═════ Given passage ═════

The following first appeared on Kiplinger’s as 7 Growth Stocks That Will Pay You Cash Too
Investors seeking out growth stocks often discard dividends as unimportant, but they really shouldn’t. After all, there’s no greater sign of a company’s health than the regular, consistent payment of dividends. When the board of directors approves the payment of the quarterly dividend, it sends the unmistakable message that more cash is expected down the road.
Thus, a focus on dividends can help you improve the quality of your growth portfolio.
“We consider a reliable and growing dividend to be a major sign of a company’s health,” says Chase Robertson, principal of Houston-based RIA Robertson Wealth Management. “Limiting your pool of available stocks to dividend payers immediately improves the quality of the portfolio.”
Today, we will look at seven solid dividend-paying growth stocks. It’s not unusual for growth stocks to return 20% or more per year when they’re on a good run, so the dividends paid will be a small part of the total return. It’s exceptionally rare for a true growth stock to sport a high dividend yield.

═════ Information shown ═════

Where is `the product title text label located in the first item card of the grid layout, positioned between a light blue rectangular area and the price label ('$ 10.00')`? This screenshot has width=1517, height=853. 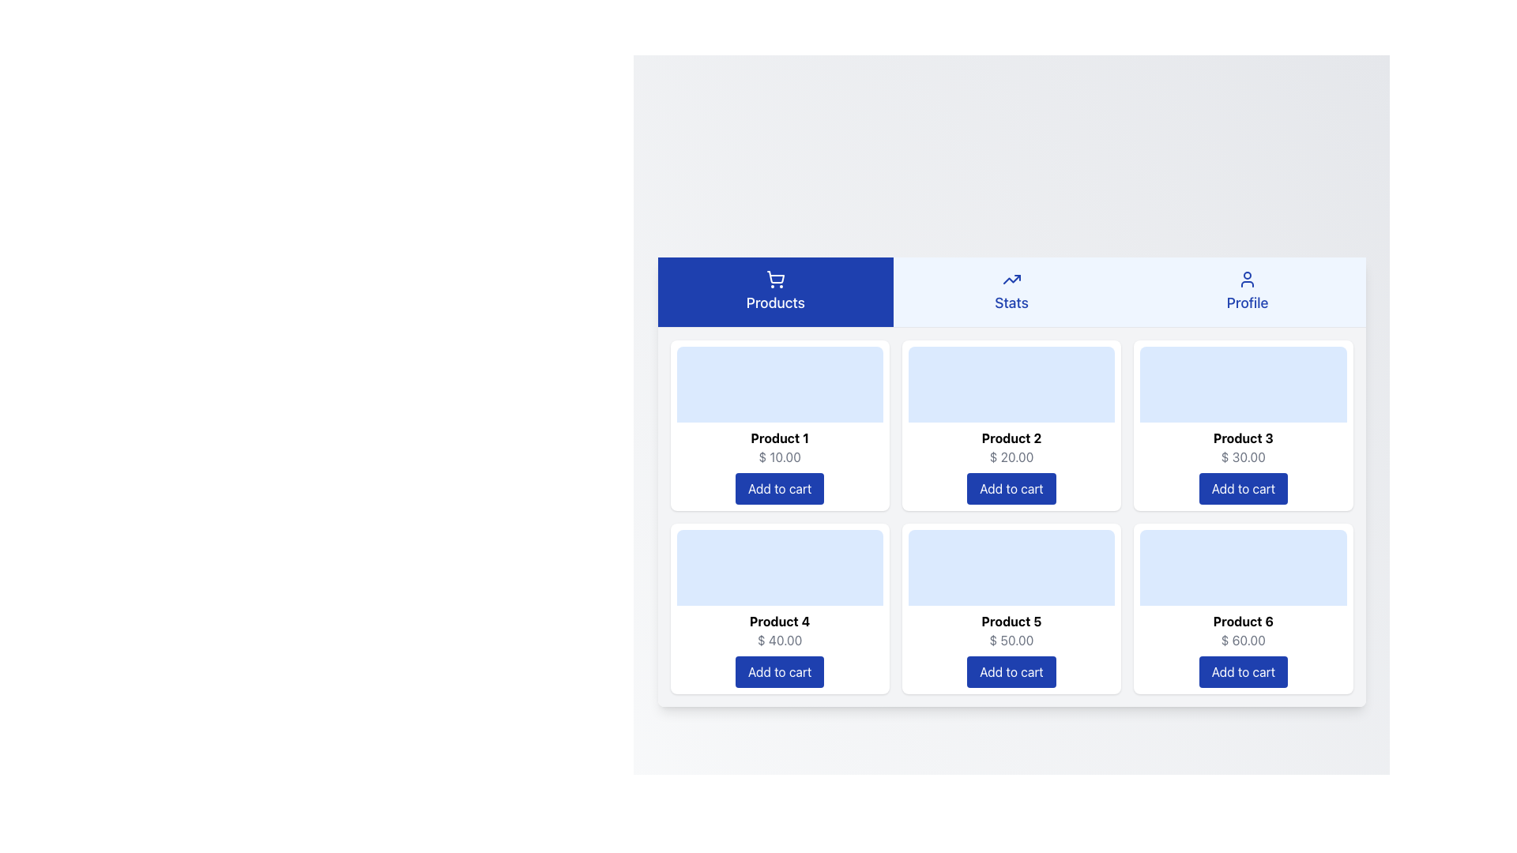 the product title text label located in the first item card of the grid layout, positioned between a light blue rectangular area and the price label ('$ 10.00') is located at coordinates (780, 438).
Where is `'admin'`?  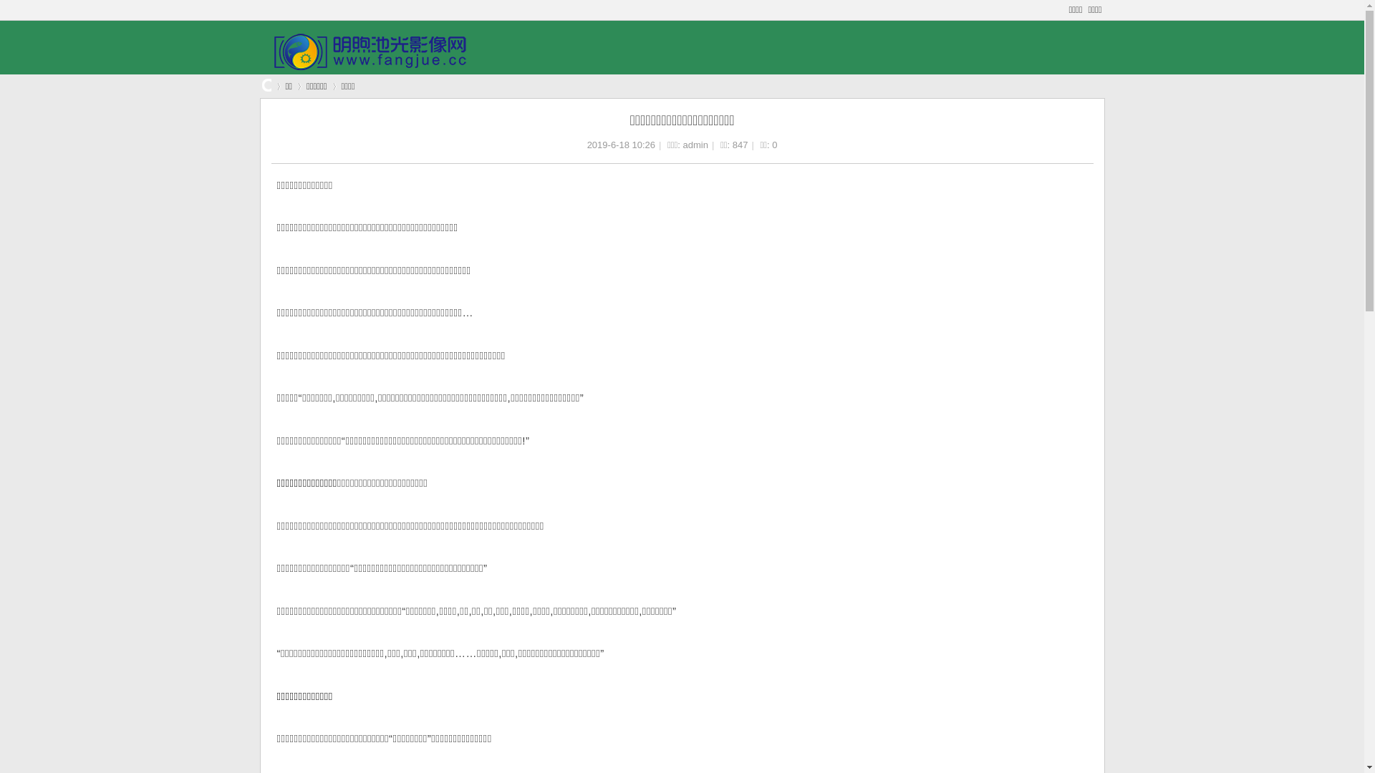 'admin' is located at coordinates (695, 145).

═════

- What to do
Answer these questions about the passage on dividend-paying growth stocks:
1. In which city is Robertson Wealth Management based?
2. How many growth stocks does the piece say it will look at?
3. What yearly return can growth stocks reach on a good run?

- Response
1. Houston
2. Seven
3. 20% or more